Conditional mutual information is determined by the joint law of (X, Y, Z).

theorem ProbabilityTheory.condMutualInfo_comp_right_conditioning_of_injective {Ω : Type u_1} {S : Type u_2} [MeasurableSpace Ω] [MeasurableSpace S] {T : Type u_3} {U : Type u_4} [MeasurableSpace T] [MeasurableSpace U] [MeasurableSingletonClass S] [MeasurableSingletonClass T] [MeasurableSingletonClass U] [Countable S] [Countable T] [Countable U] {X : Ω → S} {Y : Ω → T} {Z : Ω → U} {μ : MeasureTheory.Measure Ω} {V : Type u_6} {W : Type u_7} [MeasurableSpace V] [MeasurableSpace W] [MeasurableSingletonClass V] [MeasurableSingletonClass W] [Countable V] [Countable W] {f : T → V} {g : U → W} [MeasureTheory.IsProbabilityMeasure μ] [FiniteRange X] [FiniteRange Y] [FiniteRange Z] (hX : Measurable X) (hY : Measurable Y) (hZ : Measurable Z) (hfmeas : Measurable f) (hgmeas : Measurable g) (hfinj : Function.Injective f) (hginj : Function.Injective g) : I[X : f ∘ Y|g ∘ Z;μ] = I[X : Y|Z;μ]

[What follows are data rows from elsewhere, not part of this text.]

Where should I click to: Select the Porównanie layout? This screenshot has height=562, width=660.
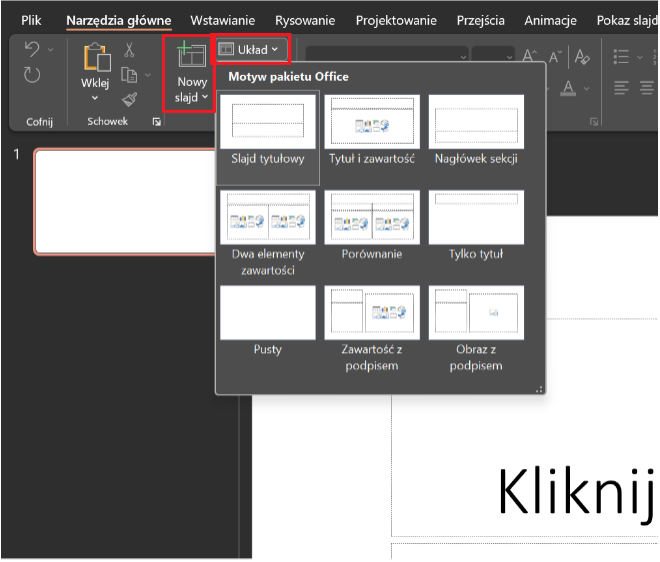tap(371, 227)
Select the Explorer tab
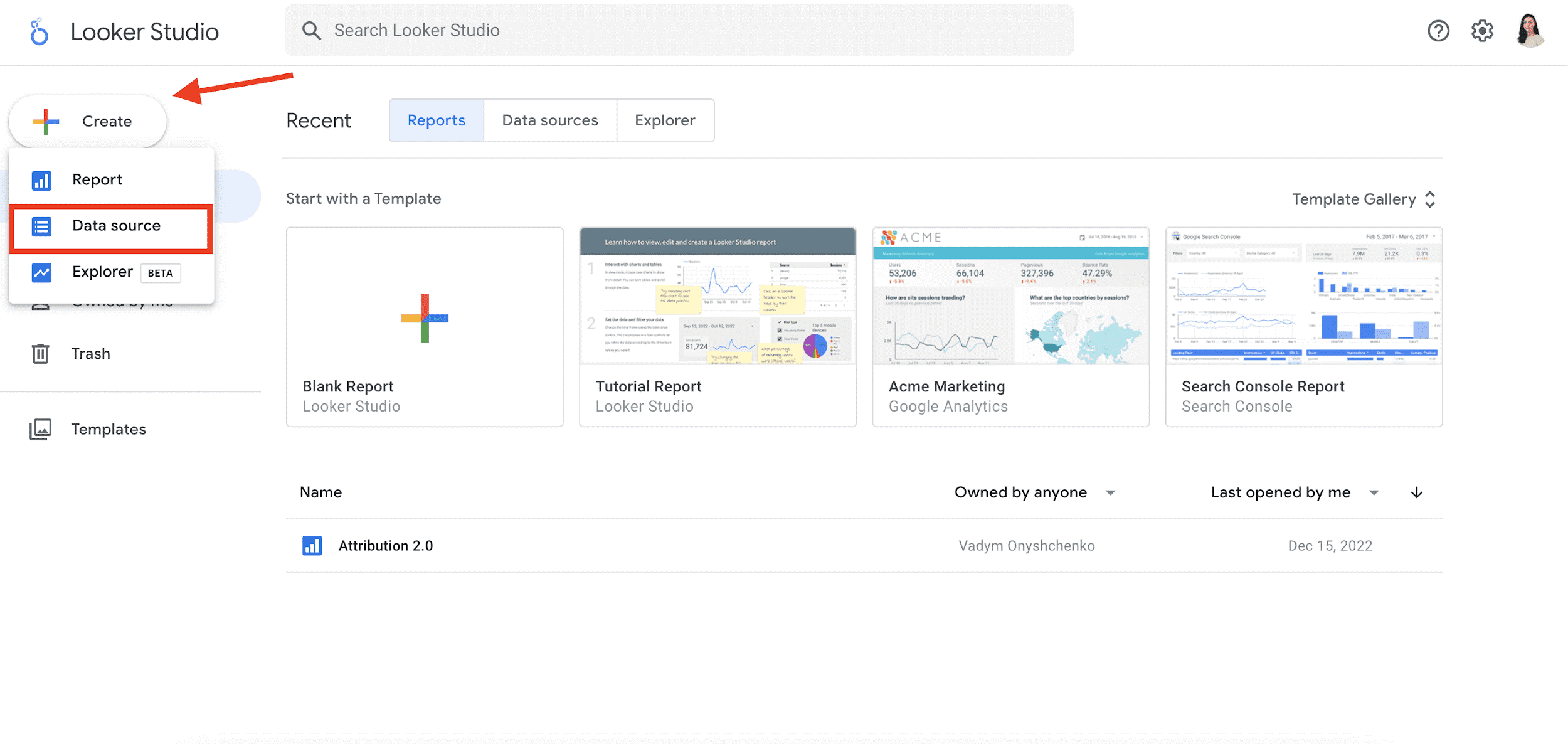 665,120
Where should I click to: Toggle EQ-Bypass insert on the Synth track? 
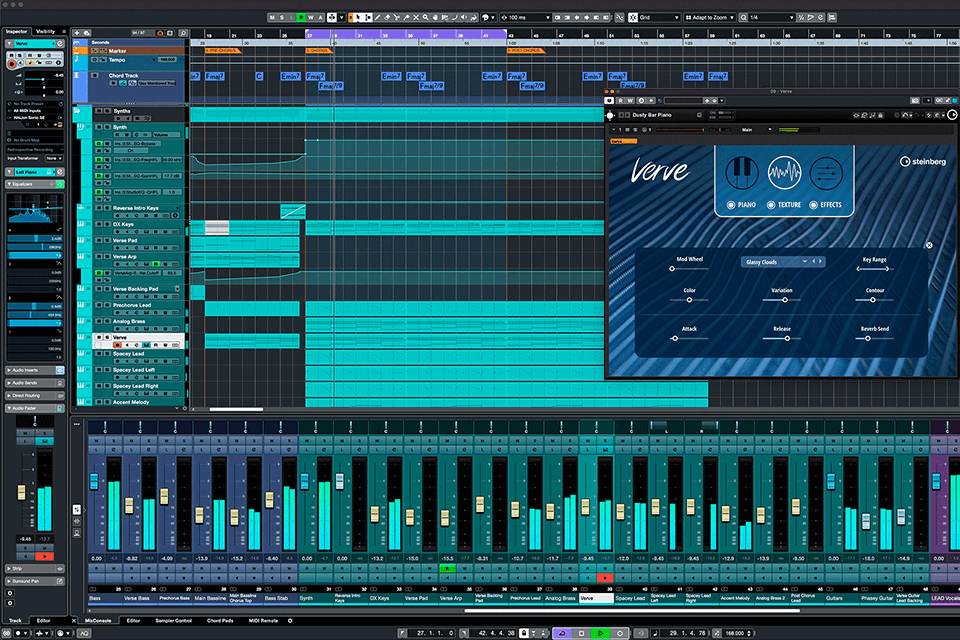coord(131,150)
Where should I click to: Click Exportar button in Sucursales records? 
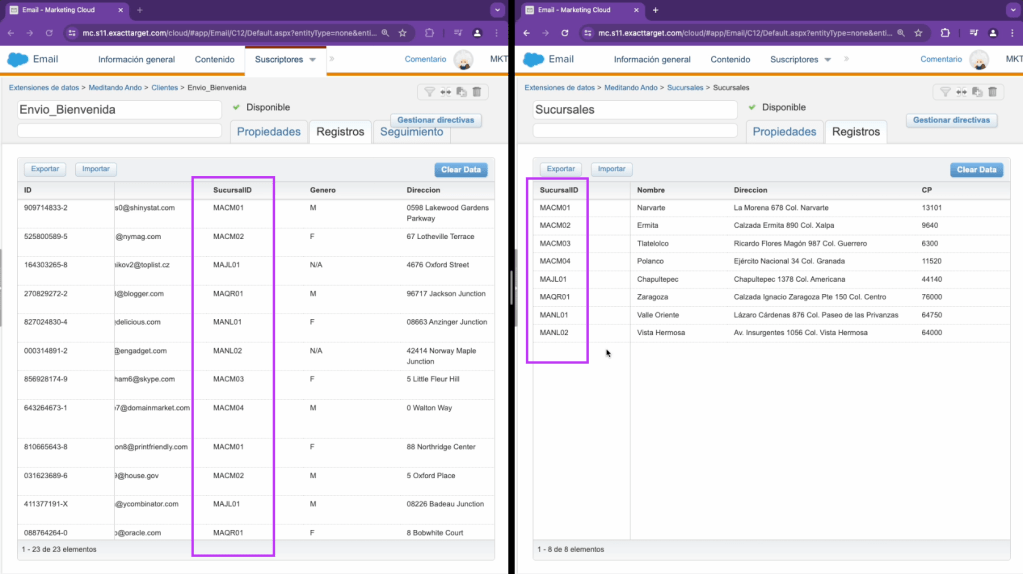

Conditional mutual information is unchanged by injective recodings of the right variable and the conditioning variable.

theorem ProbabilityTheory.IdentDistrib.cond_of_pair {Ω : Type u_1} [MeasurableSpace Ω] {μ : MeasureTheory.Measure Ω} {A : Type u_6} {B : Type u_7} [MeasurableSpace A] [MeasurableSpace B] {Ω' : Type u_8} [MeasurableSpace Ω'] {μ' : MeasureTheory.Measure Ω'} {X : Ω → A} {Y : Ω → B} {X' : Ω' → A} {Y' : Ω' → B} {s : Set B} (hs : MeasurableSet s) (hY : Measurable Y) (hY' : Measurable Y') (h : IdentDistrib (fun (ω : Ω) => (X ω, Y ω)) (fun (ω : Ω') => (X' ω, Y' ω)) μ μ') : IdentDistrib X X' μ[|Y ⁻¹' s] μ'[|Y' ⁻¹' s]

If (X, Y) and (X', Y') have the same joint law, then conditioning on the same measurable event in the Y/Y' coordinate preserves the law of X/X'. This is the heterogeneous-codomain version of ProbabilityTheory.IdentDistrib.cond.